À vouloir plaquer sur l’Autre tes ressentis, tes intentions et tes modes de fonctionnement, tu empêches la rencontre avec des espèces qui ne te ressemblent pas. Or, parce qu’elles ne te ressemblent pas, ces espèces sont d’autant plus enrichissantes qu’à les percevoir pour ce qu’elles sont, elles peuvent provoquer un décentrement en toi. Autrement dit, tu as plus à apprendre des arbres en les considérant comme une pure altérité qu’en leur prêtant des sentiments et une intelligence humaine. Non, les arbres ne parlent pas à leurs voisins. Ils utilisent des canaux de communication qui t’échappent, sur lesquels tu es tenté de plaquer une intention et, de là, imaginer un dialogue et des concertations pour organiser la survie de la forêt. La parole articulée t’est caractéristique, si loin des messages physico-chimiques des végétaux et champignons. La vérité, c’est qu’à faire le monde à ton image pour mieux le comprendre et t’y sentir rassuré, tu le rétrécis. Ne regarde pas par le mauvais bout la lorgnette.

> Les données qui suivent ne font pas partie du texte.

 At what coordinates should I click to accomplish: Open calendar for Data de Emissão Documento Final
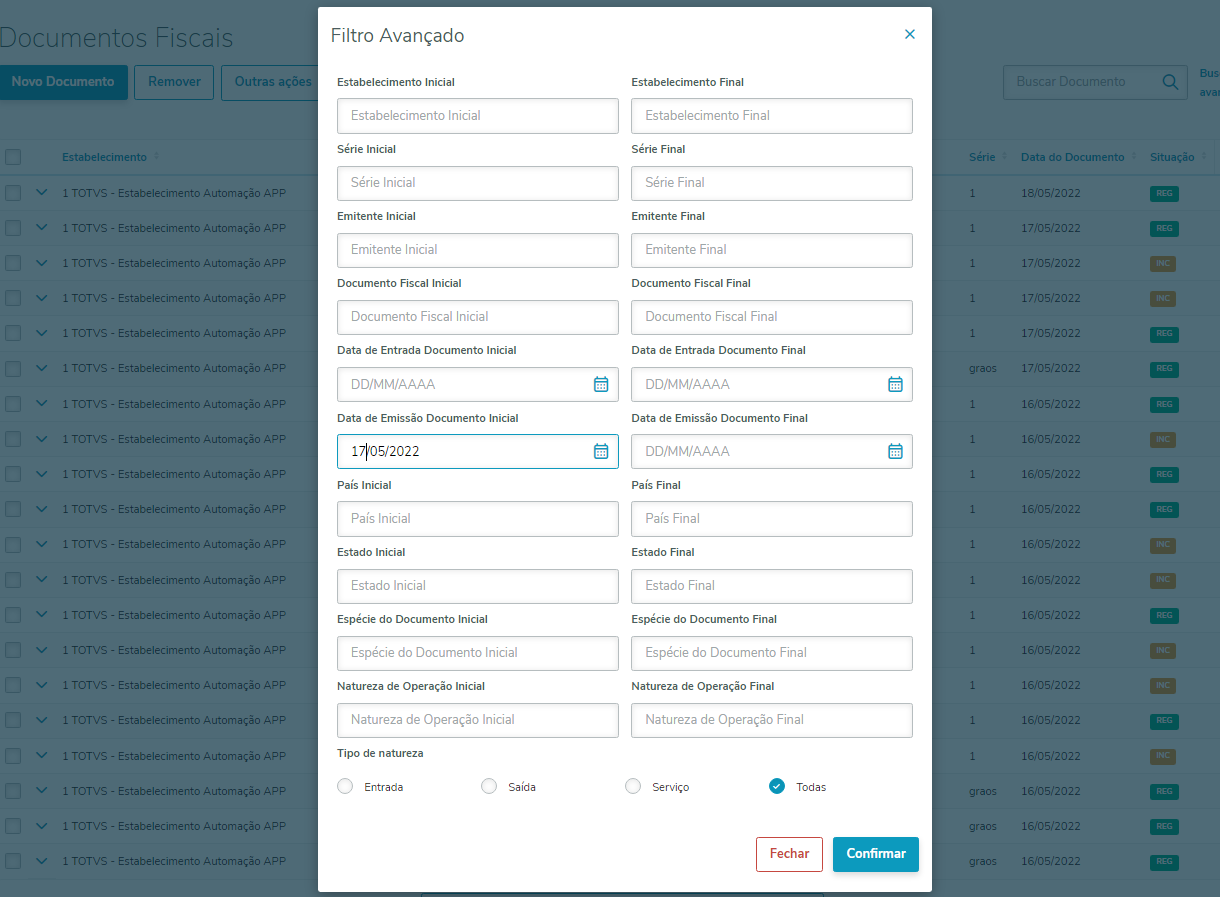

L’enjeu de l’époque est moins d’humaniser le reste du vivant (ce qui revient à rester dans l’illusion en ramenant tout à toi) que de te “renaturer”, c’est-à-dire retrouver une place sereine dans un Tout dont tu n’es qu’une infime partie. Et rassure-toi. Tu partages avec le reste du vivant de quoi composer un monde commun. Non pas parce que les autres espèces te ressemblent, mais bien en raison du fait que, étant arrivé après, c’est toi qui leur ressembles. Ce besoin en oxygène, en eau, cette interdépendance avec ton milieu, la soumission à des cycles parfois cosmiques, souvent terrestres, la mort qui te guette, cet élan vital qui t’anime, ces gênes que tu portes et qui veulent être transmis…

Si tu veux tenter de te rapprocher du réel, évite tant que faire se peut le piège de l’anthropomorphisme. Ne pars pas de toi pour explorer le reste du vivant. Retrouve la nature en toi.